Single by Melissa Etheridge

from the album Your Little Secret
- B-side: "I'm the Only One"
- Released: January 1996
- Length: 5:25
- Label: Island
- Songwriter: Melissa Etheridge
- Producers: Melissa Etheridge; Hugh Padgham;

Melissa Etheridge singles chronology
| "Your Little Secret" (1995) | "I Want to Come Over" (1996) | "Nowhere to Go" (1996) |

= I Want to Come Over =

1996 single by Melissa Etheridge

"I Want to Come Over" is a song by American singer-songwriter Melissa Etheridge, released in late January 1996 by Island Records as the second single from her fifth studio album, Your Little Secret (1995). The song was a commercial success, reaching number 22 on the US Billboard Hot 100 and number 29 in both Australia and New Zealand. It also reached number one on the Canadian RPM 100 Hit Tracks chart in March 1996. At the end of the year, the song appeared on the American and Canadian year-end charts at numbers 79 and 11, respectively. The accompanying music video was directed by Pam Thomas and features Gwyneth Paltrow.

==Reaction==
===Critical reception===
Larry Flick from Billboard magazine felt that the song "should ignite across-the-board radio interest, much in the same way as the mega 'Come to My Window' did." He added, "Tortured romance is what Etheridge does best, and she offers up a heaping dose of sexually charged tension and yearning—topped with just enough philosophical focus to drive the song to its necessary climax. Rockers will dig the now-familiar blend of Etheridge's growl and the clang of guitars, while popsters will find the hook too tasty for words."

===Accolades===

| Year | Award | Category | Result | Ref. |
|---|---|---|---|---|
| 1997 | ASCAP Pop Music Award | Most Performed Songs | Won |  |

==Music video==
The music video for "I Want to Come Over", directed by Pam Thomas, was shot on-location at an old hotel in Los Angeles, California. Actress Gwyneth Paltrow stars in the video. In the clip, Paltrow drives to her lover's apartment, sits outside in her car and breaks down, before collecting herself and going inside the apartment building. The video is interspersed with scenes of Etheridge performing in the hotel's lobby.

§ **ITEMS**:
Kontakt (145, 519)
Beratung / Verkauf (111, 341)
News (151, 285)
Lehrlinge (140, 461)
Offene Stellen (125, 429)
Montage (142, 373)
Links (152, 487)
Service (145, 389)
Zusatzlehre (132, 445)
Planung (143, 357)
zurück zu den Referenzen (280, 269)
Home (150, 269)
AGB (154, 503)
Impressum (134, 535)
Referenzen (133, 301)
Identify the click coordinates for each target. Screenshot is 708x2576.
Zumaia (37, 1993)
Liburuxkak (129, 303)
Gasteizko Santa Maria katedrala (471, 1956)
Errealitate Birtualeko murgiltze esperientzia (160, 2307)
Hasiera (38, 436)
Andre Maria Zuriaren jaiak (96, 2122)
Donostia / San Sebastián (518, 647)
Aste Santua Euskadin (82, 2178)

§ **GOALS**:
a) In the text about "I Want to Come Over," condense the paragraph beginning "The music video for" into a short bulleted list that keeps its main facts.
b) Resume the article on the song "I Want to Come Over," picking up after its final sentence.

§ **RESPONSES PER TASK**:
a)
- Directed by Pam Thomas
- Filmed at an old hotel in Los Angeles, California
- Stars actress Gwyneth Paltrow
- Paltrow drives to her lover's apartment, breaks down in her parked car, then composes herself and goes inside
- Intercut with shots of Etheridge performing in the hotel lobby

b)
The hotel had one resident still living in the building at the time of the shoot. To keep him out of the areas of the building where they were filming, the director and crew gave the man a bottle of Chivas Regal whiskey.

==Track listings==
- US CD and cassette single
1. "I Want to Come Over"
2. "Your Little Secret"

- US 7-inch single
A. "I Want to Come Over"
B. "I'm the Only One"

- European CD single
1. "I Want to Come Over"
2. "Your Little Secret"
3. "Let Me Go" (live)
4. "Must Be Crazy for Me" (live)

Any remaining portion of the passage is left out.